▶ _Excerpt provided_:
┌──

SD 38 begins at an intersection with a business loop of I-90 (Burr Street) along Havens Street in Mitchell. It runs east and leaves the city of Mitchell, then crosses the James River. As it crosses the river, the highway leaves Davison County and enters Hanson County. The route continues east, roughly paralleling I-90 to the north. It passes south of Fulton and then intersects SD 25. SD 38 then curves slightly to the north and enters McCook County. Later, it passes through Salem and intersects U.S. Route 81 (US 81). East of Salem, the highway curves to the southeast and passes through the southeastern corner of the city of Montrose. The route then bends further to the southeast and enters Minnehaha County.

└──

▶ _Source material_:
┌──

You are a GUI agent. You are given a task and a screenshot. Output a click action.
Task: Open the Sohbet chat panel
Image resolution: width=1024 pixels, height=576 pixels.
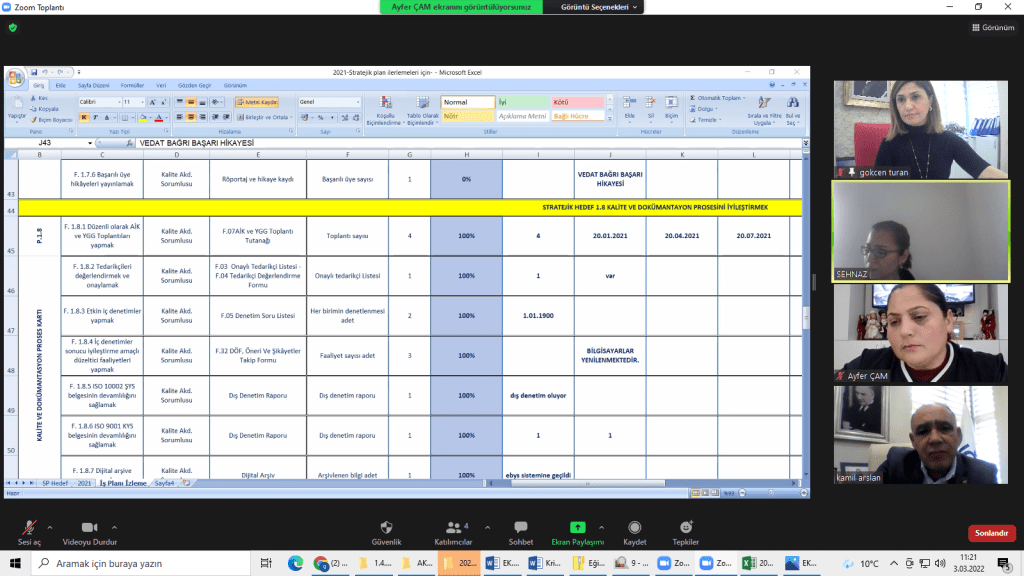point(520,527)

└──

▶ _Brief_: Repeat the passage from the SD 38 route description word for word, starting at "SD 38 begins" and ending at "enters Minnehaha County.".

▶ _The output_:
SD 38 begins at an intersection with a business loop of I-90 (Burr Street) along Havens Street in Mitchell. It runs east and leaves the city of Mitchell, then crosses the James River. As it crosses the river, the highway leaves Davison County and enters Hanson County. The route continues east, roughly paralleling I-90 to the north. It passes south of Fulton and then intersects SD 25. SD 38 then curves slightly to the north and enters McCook County. Later, it passes through Salem and intersects U.S. Route 81 (US 81). East of Salem, the highway curves to the southeast and passes through the southeastern corner of the city of Montrose. The route then bends further to the southeast and enters Minnehaha County.